• AVAILABLE DATA:

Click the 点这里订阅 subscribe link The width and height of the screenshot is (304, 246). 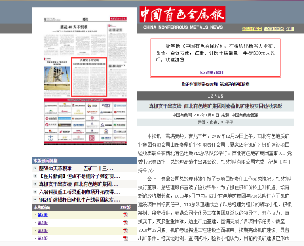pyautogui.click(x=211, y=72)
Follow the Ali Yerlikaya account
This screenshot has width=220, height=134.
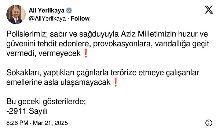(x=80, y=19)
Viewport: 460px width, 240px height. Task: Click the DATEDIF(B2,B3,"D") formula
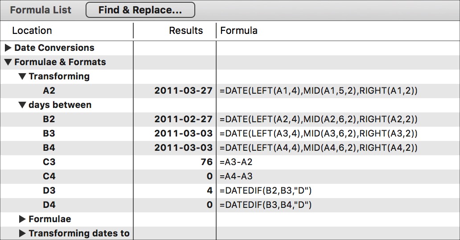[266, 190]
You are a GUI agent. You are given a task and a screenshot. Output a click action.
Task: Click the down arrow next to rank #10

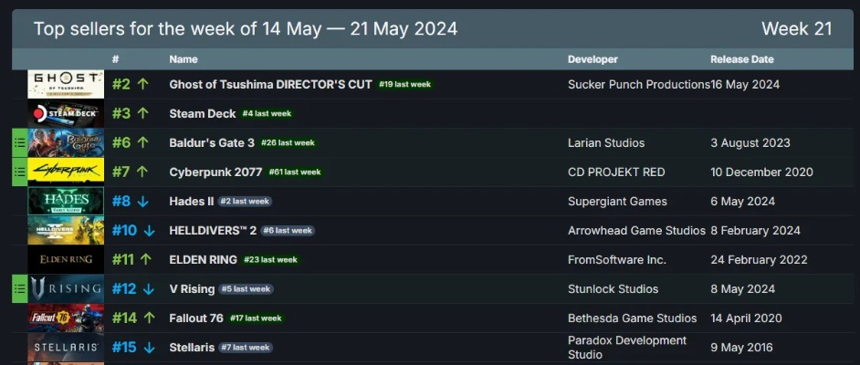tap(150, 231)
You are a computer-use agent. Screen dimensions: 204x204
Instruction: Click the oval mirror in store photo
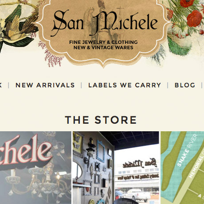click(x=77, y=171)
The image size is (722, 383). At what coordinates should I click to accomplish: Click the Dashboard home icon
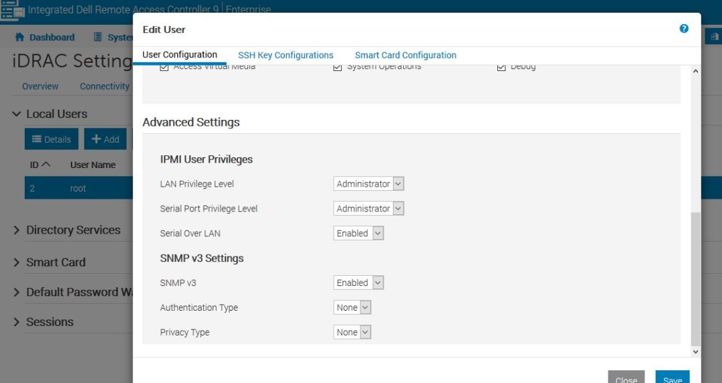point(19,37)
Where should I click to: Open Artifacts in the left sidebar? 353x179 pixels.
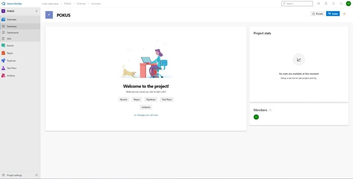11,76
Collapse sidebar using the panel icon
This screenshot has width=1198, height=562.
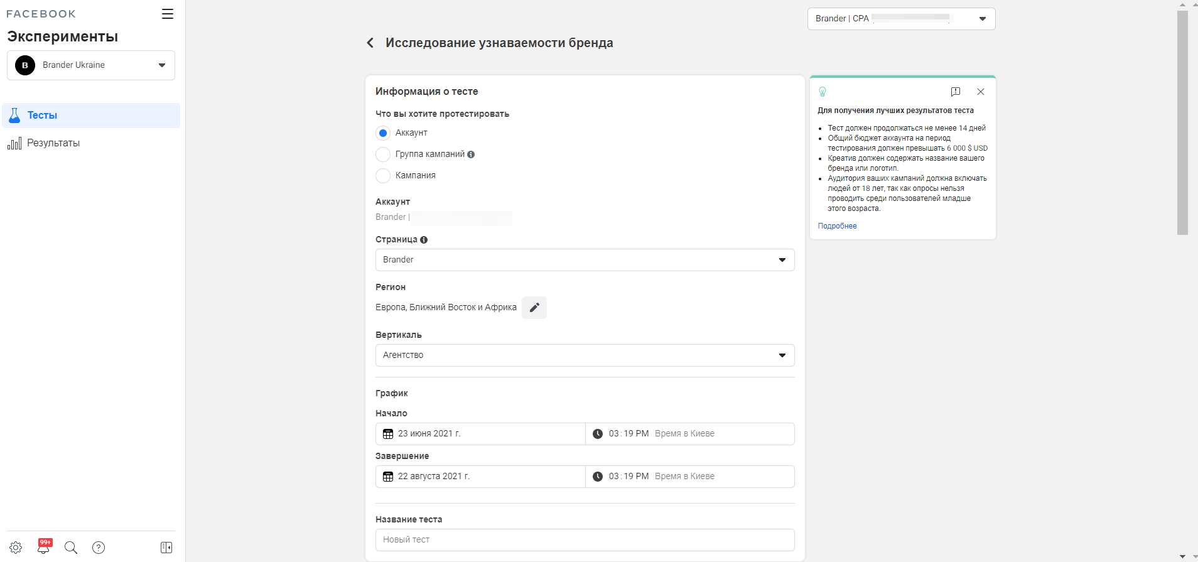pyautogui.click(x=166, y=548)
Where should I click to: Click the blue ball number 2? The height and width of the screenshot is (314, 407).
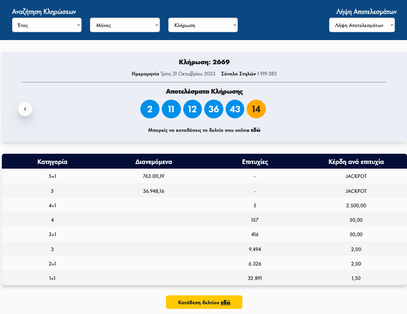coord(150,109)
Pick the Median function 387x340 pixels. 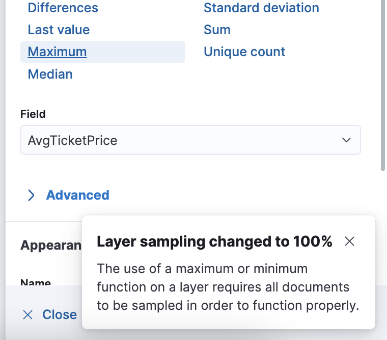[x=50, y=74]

• WHAT THE EXERCISE ASKS:
Lines holding "agent" in the data above: copy each of them.

• SOLUTION BELOW:
You are a GUI agent. You are given a task and a screenshot. Output a click action.
You are a computer-use agent. Screen dimensions: 204x204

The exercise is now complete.